Speaking in conjunction with Seat at the Table, the campaign to install a Minister for Hospitality in Parliament, King said:
I am just incredulous that after some 45 years in the hospitality industry I am still witnessing my colleagues and I treated as second-class citizens. We are still not accorded the recognition nor respect that we deserve as one of the top three revenue generators in this country.
Key to this, he says, is the omission of representation in Parliament for such a contributor to the U.K. economy. Having garnered the 100,000 signatures required, a petition for such a minister will be heard in the Commons in January next year, but that could already be too late to make a meaningful difference to the future of many of the country’s restaurants, pubs, and bars.
King’s line of thought chimes with two key discourses that have run since March: that the hospitality industry has been somehow scapegoated by restrictions, particularly in respect of “substantial meals” and the prior 10 p.m. curfew; and that a lack of unified political representation has significantly reduced its ability to meaningfully present its case to the government.

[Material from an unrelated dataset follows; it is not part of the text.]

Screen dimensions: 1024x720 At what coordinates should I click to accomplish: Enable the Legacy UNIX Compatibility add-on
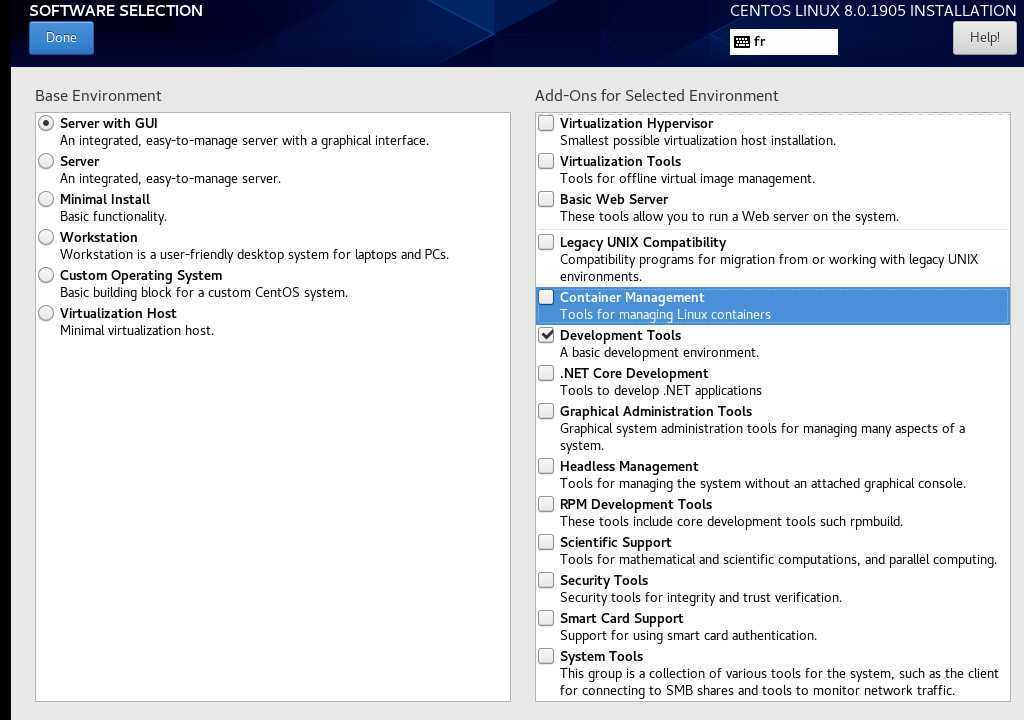[x=546, y=242]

It is perhaps more accurate to say that instead of scapegoating hospitality, the government has failed it — unable to provide consistent, clear measures allied to financial support, and instead yo-yoing establishments with vastly different priorities through the same set of shifting guidance, stratifying who can open when, and on what terms, without providing financial support proportionate to each case. Chef and restaurateur Andrew Wong recently told Eater that talking about hospitality as a monolith had been one of the key failings through the crisis: “I think that there needs to be a sub dividing of what the gov currently simply refers to as ‘Hospitality’, as an industry it encompasses so many different types of businesses, each with their own risks with regards to Covid-19. It’s not particularly constructive or even economically sensible to put everyone under a single umbrella.”
That brings up the second discourse — that while ministerial representation would grant these diverse businesses more power, it wouldn’t necessarily lead to granular prioritising between what an independent restaurant in central London might need and what a “wet-led” pub in a rural village might need. UK Hospitality, the biggest lobbying group, has at times found itself crossing purposes with other groups like Hospo Demo and Hospitality Union; several London chefs tell Eater that they don’t feel represented by the current offering at all; St. John’s Trevor Gulliver is far from certain that the government wouldn’t just mess up the role altogether.

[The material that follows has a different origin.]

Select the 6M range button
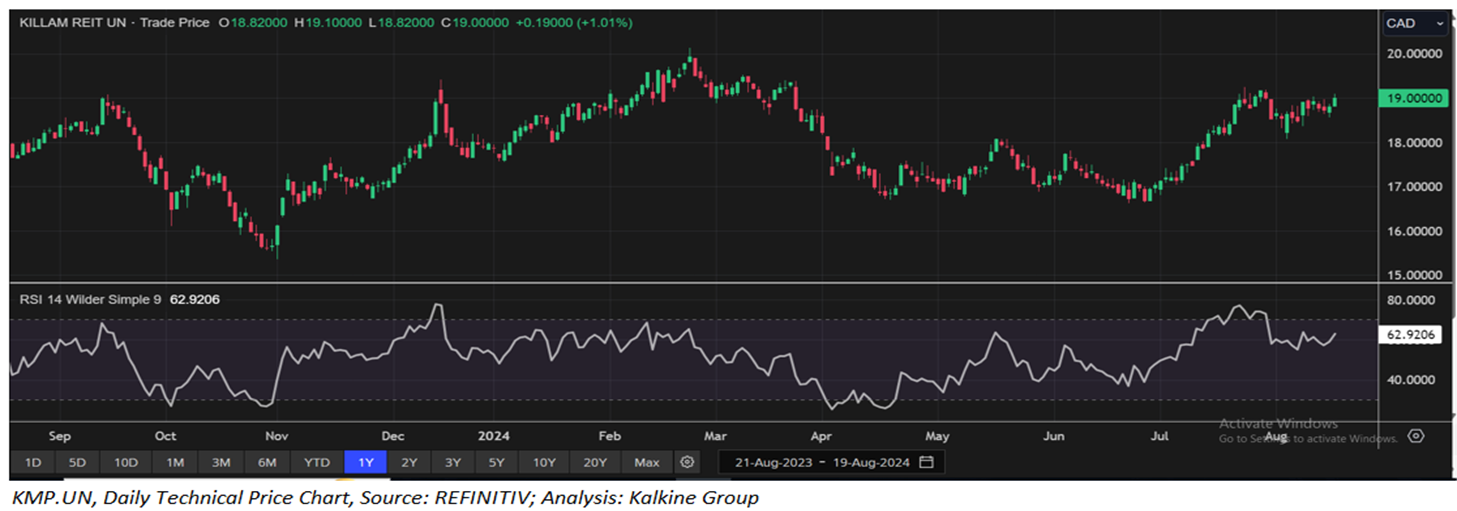This screenshot has width=1457, height=511. 267,462
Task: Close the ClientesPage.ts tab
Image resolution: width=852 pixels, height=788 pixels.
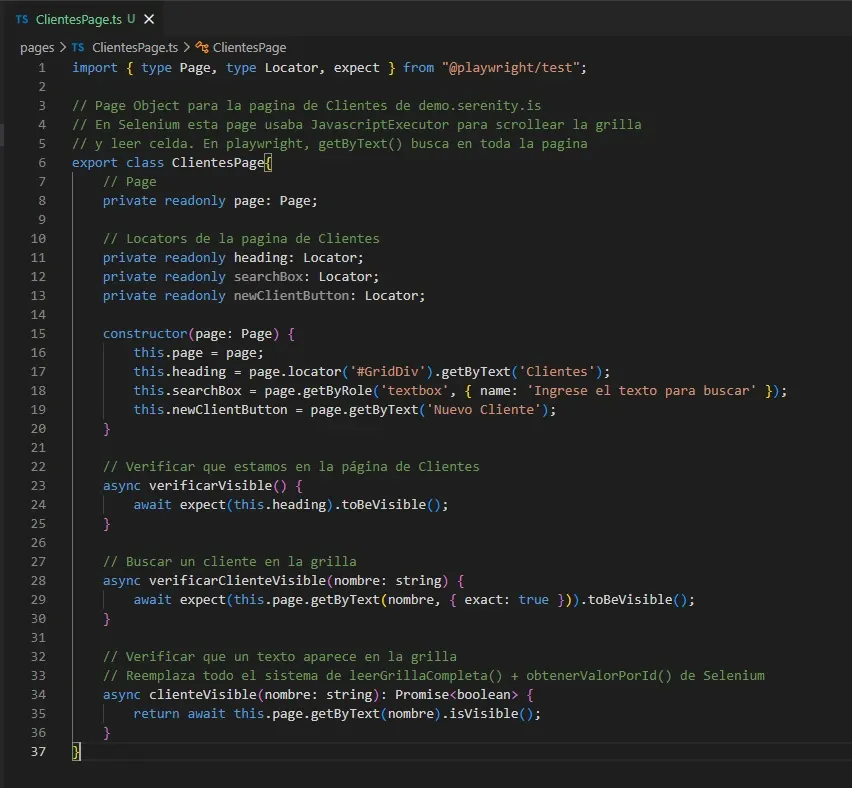Action: [150, 18]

For the city’s beleaguered restaurants, King vocalises something many of them feel: that the government doesn’t appear to care about their fortunes, and hasn’t cared since Eat Out to Help Out. As he says, “we have patiently awaited ministerial representation but now our patience is exhausted and we are forced to demand it.” If it comes to pass, the person tasked with the position will find the same problems he describes waiting for them.